Wednesday, April 17, 2013


Is it not a tragedy that in this century most consumers are swayed by highly aggressive advertisements and commercial promotional strategies of some of the industry giants and buy food products considered least healthy for them? For example while marketing fruit based beverages many manufacturers get away selling fruit pulp based beverages containing hardly 10% of the pulp, rest being sugar and the designs used in presenting the product to the consumer conveys the impression that they are fruit juices! Is it not unethical to market such products though the law may permit? The food laws are not specific regarding the way the label must be designed leaving sufficient leeway to the industry to present such products to give the appearance of a genuine juice though synthetic drinks have to carry the declaration that they do not contain fruit solids. The result is highly attractive fruit beverage packs crowding the retail shelves attracting the consumers in droves who buy them thinking that they are fruit juices. Recent introduction of a 100 ml tetra pack based fruit beverage is an excellent example as to how industry sings about consumer welfare and at the same time targets the consumers that too in poor vulnerable village sector to swell their sugary beverage business. Here is a take on this new strategy of tapping the rural wealth for a wrong cause.   

"This is going to be the lowest price for a Coke product in the non-returnable ready-to-drink category, where the pricing ranges from Rs 8 to Rs 12 and goes on to as high as Rs 60 for a two-litre plastic non-returnable pack.
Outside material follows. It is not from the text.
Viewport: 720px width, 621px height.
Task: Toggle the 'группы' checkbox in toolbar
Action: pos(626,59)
In package size, too, this is the smallest in the beverage product category - the smallest so far were the 200 ml returnable bottles. Explaining the strategy, Coca-Cola India President & CEO Atul Singh told Business Standard in an exclusive interview: "There are two million retail outlets in rural India where we sell our products. There are consumers who want packaged beverage at an affordable price. We have been working with our suppliers to get affordable packaging and have got Maaza at the right price point." He said the challenge would be making carbonated drinks affordable for the rural market. At present, these are sold at Rs 8-12 - not affordable for a large swathe of the market. "We need a sustainable model and there are cost constraints. But, we do recognise there are consumers who are not ready to buy at high prices. That's a challenge; we have to innovate in packaging, distribution, transportation and cooling equipment." At present, neither of the two beverage majors - Coke and PepsiCo - has ready-to-drink mainline branded products at Rs 6. Coke had introduced Fanta Fun Taste powder for Rs 5 but that had to be mixed with water. It had also introduced micronutrient powder sachets at Rs 2.50-3. PepsiCo, on the other hand, sells fruit juice powders for Rs 10, besides Tata Glucose (under a JV with Tatas) for Rs 6".
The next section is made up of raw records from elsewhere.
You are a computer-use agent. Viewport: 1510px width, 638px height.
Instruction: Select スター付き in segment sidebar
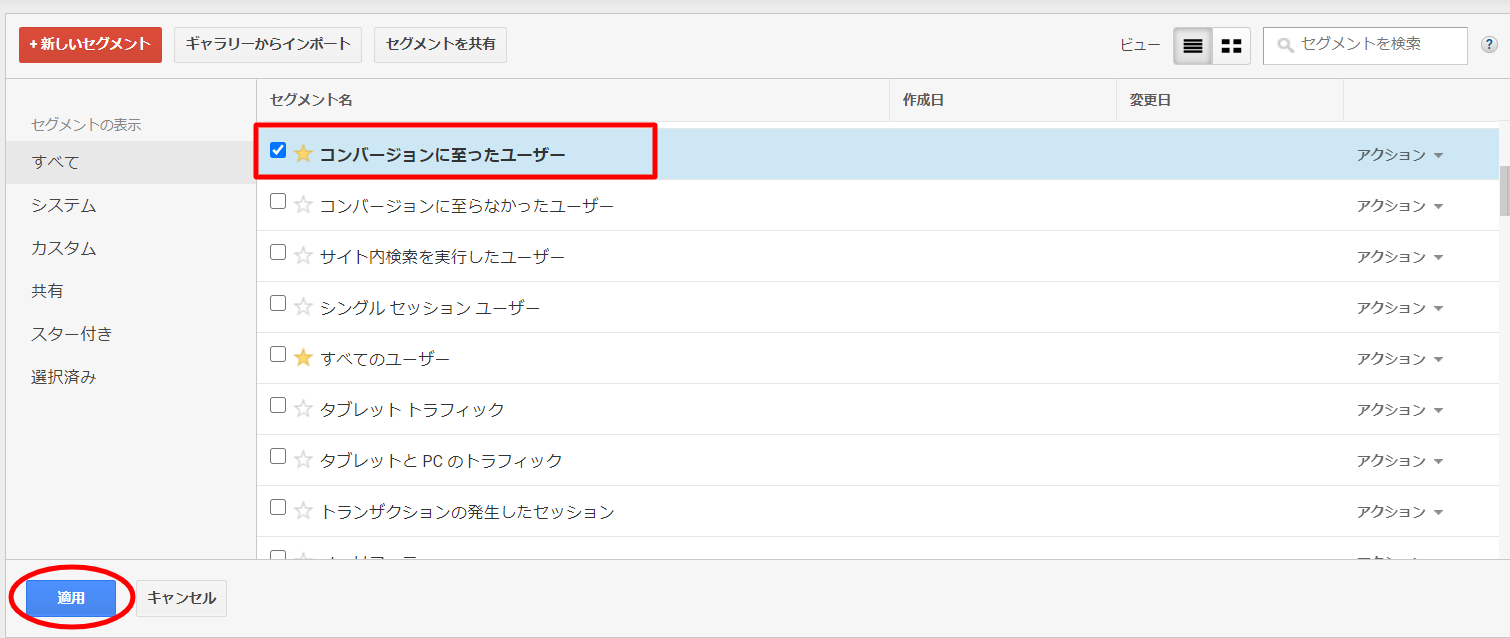72,334

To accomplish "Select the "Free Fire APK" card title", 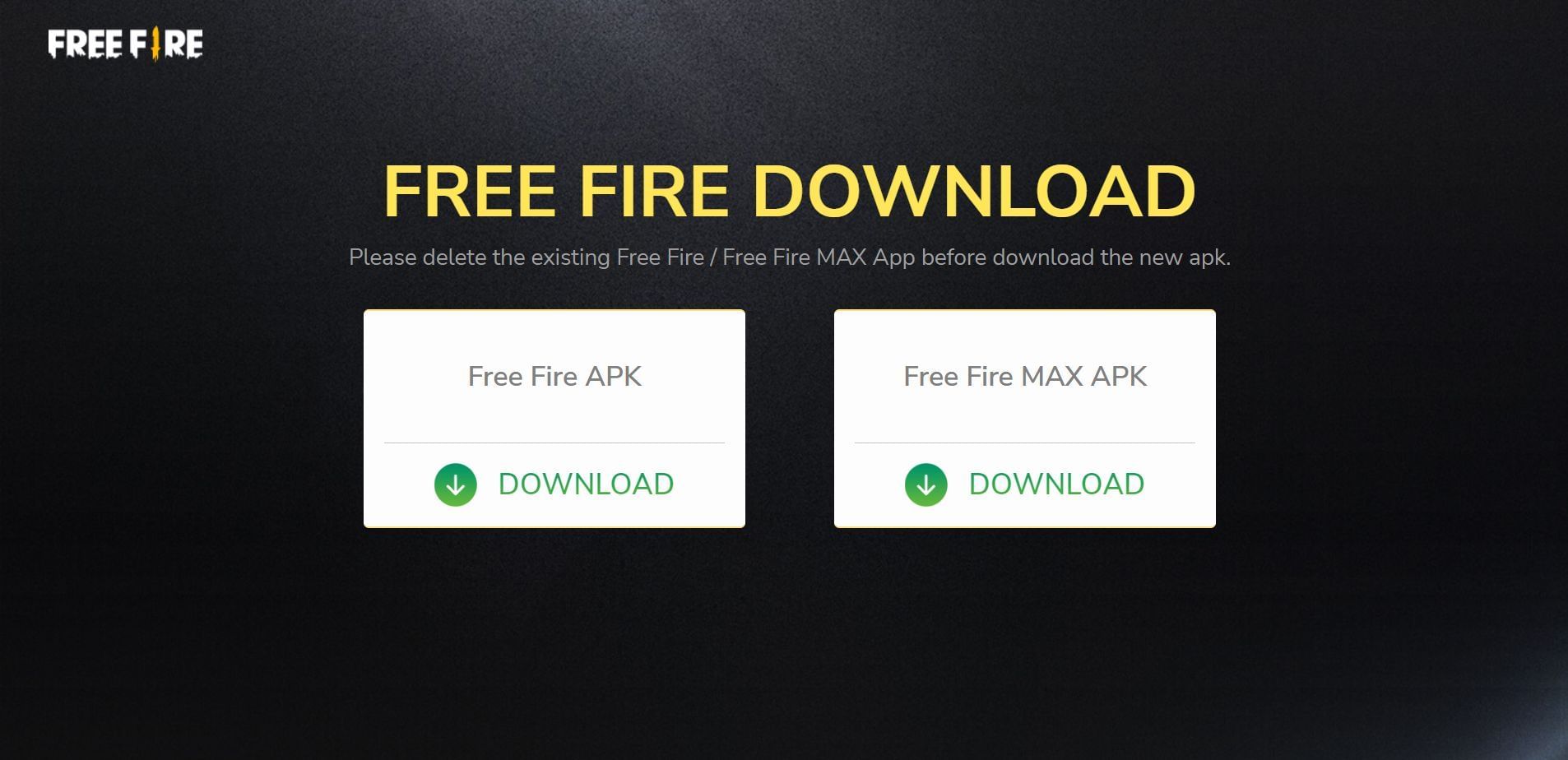I will [x=554, y=377].
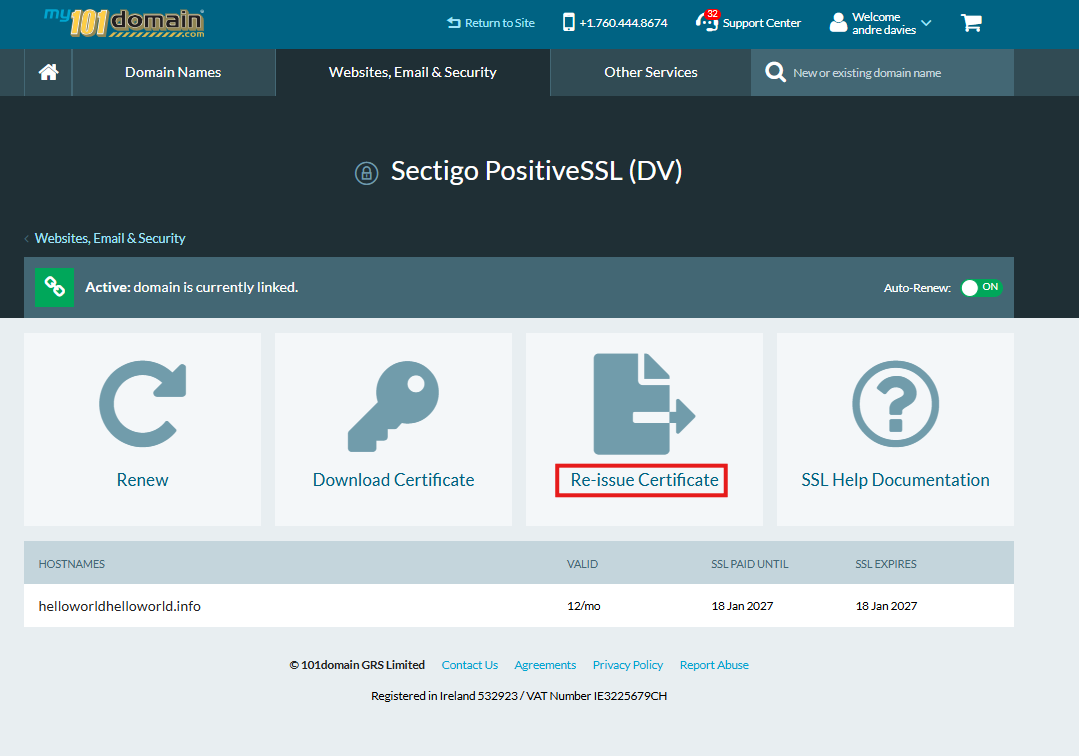This screenshot has height=756, width=1079.
Task: Click the Support Center headset icon
Action: pyautogui.click(x=707, y=23)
A part of the blame will have to be born by the food safety authorities in the country for making the law so flexible allowing these merchants of ill health to exploit the unwary citizens in the country. Products based on 100% sugar but with flavors latched on to them to imitate real fruits are popular in India because of the hot and sultry climatic conditions prevailing in most regions of the country during major part of the year. But these products at least carry the declaration that they are made without fruit solids. It is the fruit beverages which are dangerous because they do not warn the consumers that the fruit juice content is minuscule in them and to make up for low fruit solids artificial flavors are permitted! It is time that the category of fruit beverage is withdrawn from the statute books altogether. Alternately industry should not be allowed to add external flavors and this will make these products whither away gradually due to less attraction to the consumers. Another interesting aspect of this strategy is to shrink the pack size to bring down the price and enlarge the consumer base thereby increasing the business volume. Here is an example of a beverage pack of 100 ml priced at Rs 6 per 100 ml which really costs to the consumer Rs 60 per liter where as the same product is available in two liter packs at Rs 30 per liter! The poor is really trapped in this price matrix having no choice but to pay a higher unit price because of their lower purchasing capacity. Thus the pack shrinking strategy hits the poor economically as well nutritionally!